**DATA EXTRACT**
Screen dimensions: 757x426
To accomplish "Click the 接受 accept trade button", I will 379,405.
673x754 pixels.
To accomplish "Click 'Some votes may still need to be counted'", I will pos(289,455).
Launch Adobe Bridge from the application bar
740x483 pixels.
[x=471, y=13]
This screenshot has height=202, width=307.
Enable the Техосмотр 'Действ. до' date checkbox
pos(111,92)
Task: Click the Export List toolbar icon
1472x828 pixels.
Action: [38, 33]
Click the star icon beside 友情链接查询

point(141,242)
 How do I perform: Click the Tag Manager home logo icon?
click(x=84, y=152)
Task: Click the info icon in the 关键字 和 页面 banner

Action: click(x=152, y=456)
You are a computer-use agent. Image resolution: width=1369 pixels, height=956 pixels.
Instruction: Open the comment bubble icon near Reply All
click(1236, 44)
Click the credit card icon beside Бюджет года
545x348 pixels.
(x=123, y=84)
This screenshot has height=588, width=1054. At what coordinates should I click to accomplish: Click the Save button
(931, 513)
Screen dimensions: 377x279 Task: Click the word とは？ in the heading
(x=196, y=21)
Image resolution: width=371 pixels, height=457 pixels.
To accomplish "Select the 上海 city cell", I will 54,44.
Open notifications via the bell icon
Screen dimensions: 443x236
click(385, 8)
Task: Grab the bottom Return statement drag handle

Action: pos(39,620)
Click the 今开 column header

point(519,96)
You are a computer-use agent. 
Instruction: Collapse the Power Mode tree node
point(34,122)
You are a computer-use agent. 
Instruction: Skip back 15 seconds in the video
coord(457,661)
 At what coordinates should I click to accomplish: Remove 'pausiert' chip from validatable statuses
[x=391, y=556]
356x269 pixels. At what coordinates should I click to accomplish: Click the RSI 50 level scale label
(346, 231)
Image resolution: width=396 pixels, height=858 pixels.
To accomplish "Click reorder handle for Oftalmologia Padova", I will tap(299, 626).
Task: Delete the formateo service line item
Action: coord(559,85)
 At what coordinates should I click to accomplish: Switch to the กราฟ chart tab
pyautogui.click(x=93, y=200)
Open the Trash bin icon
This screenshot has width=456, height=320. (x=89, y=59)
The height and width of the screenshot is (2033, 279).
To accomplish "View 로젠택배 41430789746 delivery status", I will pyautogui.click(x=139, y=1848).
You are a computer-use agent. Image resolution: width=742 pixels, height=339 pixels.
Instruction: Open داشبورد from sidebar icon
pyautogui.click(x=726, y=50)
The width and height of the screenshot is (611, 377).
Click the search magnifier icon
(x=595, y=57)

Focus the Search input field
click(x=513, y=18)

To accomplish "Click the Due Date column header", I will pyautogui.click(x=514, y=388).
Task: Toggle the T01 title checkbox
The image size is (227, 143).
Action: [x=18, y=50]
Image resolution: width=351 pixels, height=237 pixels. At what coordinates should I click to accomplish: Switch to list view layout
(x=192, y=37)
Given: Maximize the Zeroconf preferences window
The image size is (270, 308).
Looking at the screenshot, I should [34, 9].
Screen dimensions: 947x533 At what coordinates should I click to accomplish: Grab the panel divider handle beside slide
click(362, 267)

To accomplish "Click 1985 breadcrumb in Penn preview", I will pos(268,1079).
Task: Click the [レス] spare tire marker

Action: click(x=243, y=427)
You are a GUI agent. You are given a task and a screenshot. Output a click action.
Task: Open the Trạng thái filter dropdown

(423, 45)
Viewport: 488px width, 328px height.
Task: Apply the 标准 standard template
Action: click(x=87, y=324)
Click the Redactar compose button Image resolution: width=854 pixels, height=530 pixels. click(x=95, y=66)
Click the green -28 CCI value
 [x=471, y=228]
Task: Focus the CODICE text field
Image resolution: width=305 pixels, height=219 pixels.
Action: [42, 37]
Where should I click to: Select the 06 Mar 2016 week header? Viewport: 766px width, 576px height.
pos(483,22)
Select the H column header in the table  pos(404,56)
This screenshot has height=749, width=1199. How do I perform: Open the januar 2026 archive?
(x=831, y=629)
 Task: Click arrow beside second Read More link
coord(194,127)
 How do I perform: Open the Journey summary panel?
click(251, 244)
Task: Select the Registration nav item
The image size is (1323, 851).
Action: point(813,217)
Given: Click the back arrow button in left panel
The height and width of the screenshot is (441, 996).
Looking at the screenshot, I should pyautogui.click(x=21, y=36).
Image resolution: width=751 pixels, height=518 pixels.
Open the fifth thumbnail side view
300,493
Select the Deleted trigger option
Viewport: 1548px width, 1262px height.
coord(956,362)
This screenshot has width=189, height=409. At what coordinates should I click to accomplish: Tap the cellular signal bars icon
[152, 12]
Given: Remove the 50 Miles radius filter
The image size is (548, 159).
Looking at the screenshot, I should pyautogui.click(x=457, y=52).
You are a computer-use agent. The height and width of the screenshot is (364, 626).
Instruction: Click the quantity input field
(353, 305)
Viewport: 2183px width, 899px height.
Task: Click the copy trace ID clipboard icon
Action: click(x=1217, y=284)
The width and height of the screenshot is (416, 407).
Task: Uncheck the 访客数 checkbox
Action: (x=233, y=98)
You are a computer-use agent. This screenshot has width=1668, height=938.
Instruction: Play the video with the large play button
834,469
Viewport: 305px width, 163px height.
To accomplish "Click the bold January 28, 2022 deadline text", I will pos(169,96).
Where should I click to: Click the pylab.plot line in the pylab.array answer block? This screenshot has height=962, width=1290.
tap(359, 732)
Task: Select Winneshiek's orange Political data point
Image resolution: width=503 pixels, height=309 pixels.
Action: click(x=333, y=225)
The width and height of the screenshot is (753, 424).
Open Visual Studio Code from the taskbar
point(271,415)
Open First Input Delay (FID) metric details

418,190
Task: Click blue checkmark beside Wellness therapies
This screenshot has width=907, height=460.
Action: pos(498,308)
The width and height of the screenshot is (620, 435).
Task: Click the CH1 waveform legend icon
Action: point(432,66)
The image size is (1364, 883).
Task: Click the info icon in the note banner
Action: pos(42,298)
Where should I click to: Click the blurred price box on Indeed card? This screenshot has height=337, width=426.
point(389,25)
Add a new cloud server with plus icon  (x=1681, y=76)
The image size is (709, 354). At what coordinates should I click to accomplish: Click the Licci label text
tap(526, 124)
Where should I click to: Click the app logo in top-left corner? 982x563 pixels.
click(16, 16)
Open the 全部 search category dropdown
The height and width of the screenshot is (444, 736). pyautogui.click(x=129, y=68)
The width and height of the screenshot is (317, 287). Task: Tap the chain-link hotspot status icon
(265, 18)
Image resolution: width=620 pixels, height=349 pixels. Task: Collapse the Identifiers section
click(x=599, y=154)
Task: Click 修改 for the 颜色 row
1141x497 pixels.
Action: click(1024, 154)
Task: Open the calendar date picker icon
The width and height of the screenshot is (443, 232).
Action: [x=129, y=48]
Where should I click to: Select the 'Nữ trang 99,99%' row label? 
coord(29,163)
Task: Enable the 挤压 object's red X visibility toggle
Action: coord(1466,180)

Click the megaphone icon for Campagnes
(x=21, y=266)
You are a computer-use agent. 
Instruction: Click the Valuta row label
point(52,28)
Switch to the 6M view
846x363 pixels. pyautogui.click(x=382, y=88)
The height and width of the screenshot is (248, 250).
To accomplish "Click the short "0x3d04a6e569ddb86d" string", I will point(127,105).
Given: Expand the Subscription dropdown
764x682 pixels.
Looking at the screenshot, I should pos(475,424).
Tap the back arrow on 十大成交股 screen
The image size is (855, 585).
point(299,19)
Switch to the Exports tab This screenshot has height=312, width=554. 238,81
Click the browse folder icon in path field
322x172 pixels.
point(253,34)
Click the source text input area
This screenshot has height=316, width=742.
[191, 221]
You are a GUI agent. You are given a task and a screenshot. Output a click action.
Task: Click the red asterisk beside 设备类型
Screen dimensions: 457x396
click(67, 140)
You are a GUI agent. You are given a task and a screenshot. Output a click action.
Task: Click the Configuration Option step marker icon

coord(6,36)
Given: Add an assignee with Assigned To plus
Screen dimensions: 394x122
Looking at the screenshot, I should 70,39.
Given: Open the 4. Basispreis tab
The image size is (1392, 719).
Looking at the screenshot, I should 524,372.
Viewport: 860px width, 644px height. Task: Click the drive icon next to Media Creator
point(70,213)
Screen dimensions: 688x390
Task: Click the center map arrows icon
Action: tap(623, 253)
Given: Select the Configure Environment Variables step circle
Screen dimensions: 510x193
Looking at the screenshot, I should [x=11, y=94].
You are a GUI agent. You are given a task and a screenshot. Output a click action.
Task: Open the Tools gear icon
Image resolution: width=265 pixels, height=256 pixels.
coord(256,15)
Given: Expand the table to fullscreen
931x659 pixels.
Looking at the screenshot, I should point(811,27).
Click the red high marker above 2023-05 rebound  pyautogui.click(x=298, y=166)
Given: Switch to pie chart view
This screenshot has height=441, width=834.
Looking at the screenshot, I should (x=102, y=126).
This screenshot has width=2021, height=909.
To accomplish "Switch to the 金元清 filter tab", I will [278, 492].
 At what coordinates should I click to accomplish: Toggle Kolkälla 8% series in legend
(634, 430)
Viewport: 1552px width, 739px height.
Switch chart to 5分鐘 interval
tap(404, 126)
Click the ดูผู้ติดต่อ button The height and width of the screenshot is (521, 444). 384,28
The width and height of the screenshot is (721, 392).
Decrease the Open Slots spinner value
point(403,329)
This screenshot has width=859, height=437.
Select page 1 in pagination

**EXERCISE TASK**
Return every line of the rows above, starting with the first and going on through the line with "point(34,122)", copied without any change.

**EXERCISE ANSWER**
Screen dimensions: 757x426
To accomplish "Click the 接受 accept trade button", I will 379,405.
673x754 pixels.
To accomplish "Click 'Some votes may still need to be counted'", I will pos(289,455).
Launch Adobe Bridge from the application bar
740x483 pixels.
[x=471, y=13]
This screenshot has height=202, width=307.
Enable the Техосмотр 'Действ. до' date checkbox
pos(111,92)
Task: Click the Export List toolbar icon
1472x828 pixels.
Action: [38, 33]
Click the star icon beside 友情链接查询

point(141,242)
 How do I perform: Click the Tag Manager home logo icon?
click(x=84, y=152)
Task: Click the info icon in the 关键字 和 页面 banner

Action: click(x=152, y=456)
You are a computer-use agent. Image resolution: width=1369 pixels, height=956 pixels.
Instruction: Open the comment bubble icon near Reply All
click(1236, 44)
Click the credit card icon beside Бюджет года
545x348 pixels.
(x=123, y=84)
This screenshot has height=588, width=1054. At what coordinates should I click to accomplish: Click the Save button
(931, 513)
Screen dimensions: 377x279 Task: Click the word とは？ in the heading
(x=196, y=21)
Image resolution: width=371 pixels, height=457 pixels.
To accomplish "Select the 上海 city cell", I will 54,44.
Open notifications via the bell icon
Screen dimensions: 443x236
click(385, 8)
Task: Grab the bottom Return statement drag handle

Action: pos(39,620)
Click the 今开 column header

point(519,96)
You are a computer-use agent. 
Instruction: Collapse the Power Mode tree node
point(34,122)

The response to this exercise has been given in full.